- The paper reviews 102 studies (2012-2020) applying ImageNet-pretrained CNNs for medical image analysis, noting common sites (eye, breast, brain) and modalities (X-Ray, MRI).
- Fine-tuning with data augmentation is favored for larger datasets, while feature extraction suits smaller ones; visualization methods help interpret CNN decisions.
- Findings guide future research by highlighting suitable CNN architectures for specific image types, suggesting gaps in benchmarking and data augmentation, and emphasizing model interpretability.
A Review of Transfer Learning Applications in Medical Image Analysis Using ImageNet
The paper "A Scoping Review of Transfer Learning Research on Medical Image Analysis Using ImageNet" by Mohammad Amin Morid et al. presents a comprehensive overview of the integration of transfer learning (TL) methodologies with convolutional neural networks (CNNs) in the domain of medical image analysis. The scoping review aims to provide insights into study characteristics such as input data, CNN models employed, the transfer of parameters, and performance measures in this field. By focusing primarily on the application of CNNs pre-trained on non-medical ImageNet data, the paper highlights the current trends and prevalent methodologies in medical image classification tasks.
Key Findings
The authors reviewed 102 studies spanning diverse anatomical sites, imaging modalities, and CNN architectures between 2012 and 2020. The reviewed studies underscore the dominance of certain CNN models and imaging modalities in the landscape of medical image analysis. The most frequently studied anatomical sites include the eye, breast, and brain, which account for 18%, 14%, and 12% of studies, respectively. X-Ray and MRI were the most widely used imaging modalities. Among CNN architectures, models like Inception-V3, VGG-16, AlexNet, and ResNet-50 were utilized most frequently.
Data augmentation emerged as a prevalent strategy in fine-tuning TL studies, applied in 72% of cases, compared to only 15% in feature-extraction approaches. The paper also identifies a shift towards binary classification in medical image analysis, accounting for 71% of the reviewed studies.
Methodological Insights
Transfer learning approaches are categorized into feature-extraction and fine-tuning models. Fine-tuning was favored in studies with larger datasets, underscoring the importance of sufficient data volume for effective model training. Feature-extraction approaches were preferred with smaller datasets to leverage pre-trained models' knowledge effectively.
The review reveals that visualization methods like heatmaps, deconvolution, and activation maximization were employed in 33% of studies to interpret CNN models. Such visualization strategies are crucial for understanding and validating the critical features used in diagnostic prediction by CNNs.

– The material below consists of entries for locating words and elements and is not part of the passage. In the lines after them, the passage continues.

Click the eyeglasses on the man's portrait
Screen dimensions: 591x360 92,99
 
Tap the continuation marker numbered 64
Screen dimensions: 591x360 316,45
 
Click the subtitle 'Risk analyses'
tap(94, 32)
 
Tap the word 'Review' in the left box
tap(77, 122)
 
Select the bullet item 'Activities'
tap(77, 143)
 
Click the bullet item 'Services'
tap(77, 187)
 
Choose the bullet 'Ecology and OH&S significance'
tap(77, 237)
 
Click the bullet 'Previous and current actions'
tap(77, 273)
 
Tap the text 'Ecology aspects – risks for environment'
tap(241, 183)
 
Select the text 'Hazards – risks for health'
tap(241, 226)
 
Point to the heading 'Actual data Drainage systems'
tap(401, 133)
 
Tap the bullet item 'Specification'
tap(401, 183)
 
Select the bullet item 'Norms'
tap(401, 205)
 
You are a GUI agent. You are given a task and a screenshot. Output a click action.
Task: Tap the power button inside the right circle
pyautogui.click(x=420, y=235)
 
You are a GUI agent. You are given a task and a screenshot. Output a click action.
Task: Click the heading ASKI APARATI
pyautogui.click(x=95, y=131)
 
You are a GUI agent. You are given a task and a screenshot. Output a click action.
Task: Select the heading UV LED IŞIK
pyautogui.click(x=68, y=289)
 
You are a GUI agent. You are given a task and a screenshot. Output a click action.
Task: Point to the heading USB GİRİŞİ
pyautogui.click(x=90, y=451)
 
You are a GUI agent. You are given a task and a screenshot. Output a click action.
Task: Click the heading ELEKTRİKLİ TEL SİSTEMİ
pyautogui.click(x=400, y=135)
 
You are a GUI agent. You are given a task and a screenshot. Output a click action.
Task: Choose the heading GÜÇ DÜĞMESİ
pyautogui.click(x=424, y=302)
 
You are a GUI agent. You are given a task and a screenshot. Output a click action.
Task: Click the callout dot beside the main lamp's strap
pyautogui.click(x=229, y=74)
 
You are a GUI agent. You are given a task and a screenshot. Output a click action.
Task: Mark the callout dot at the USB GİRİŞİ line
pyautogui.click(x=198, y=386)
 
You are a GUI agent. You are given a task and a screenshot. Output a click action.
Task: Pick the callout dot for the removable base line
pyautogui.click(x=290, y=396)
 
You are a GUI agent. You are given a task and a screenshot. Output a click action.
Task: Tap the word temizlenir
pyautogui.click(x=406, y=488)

Implications and Future Directions
From a practical perspective, the findings could guide future research directions in selecting the most suitable CNN architectures and transfer learning techniques for specific medical image analysis tasks. The prominence of wide networks for ultrasound, endoscopic, and skeletal system X-ray images suggests their suitability for handling specific image features. Meanwhile, shallow networks with small kernels seemed optimal for eye, skin, and dental images, capturing detailed textural changes accurately.
The theoretical implications of this research emphasize the potential for improved model interpretability through advanced visualization methods. Visualization offers opportunities for embedding domain knowledge into AI models, thus increasing the trust of medical professionals in algorithmic predictions.
The authors identify significant gaps in the existing literature, such as insufficient benchmarking across models, limited exploration of deep networks in less frequent imaging modalities, and inadequate assessment of dataset size thresholds. Future research should address these gaps by engaging in rigorous benchmarking studies, investigating generative methods for data augmentation, and conducting detailed visualization analyses to foster model interpretability.
Overall, the paper provides a substantive foundation for understanding the current landscape of transfer learning applications in medical image diagnostics and charts prospective paths for refining and augmenting the utility of CNNs in this critical field.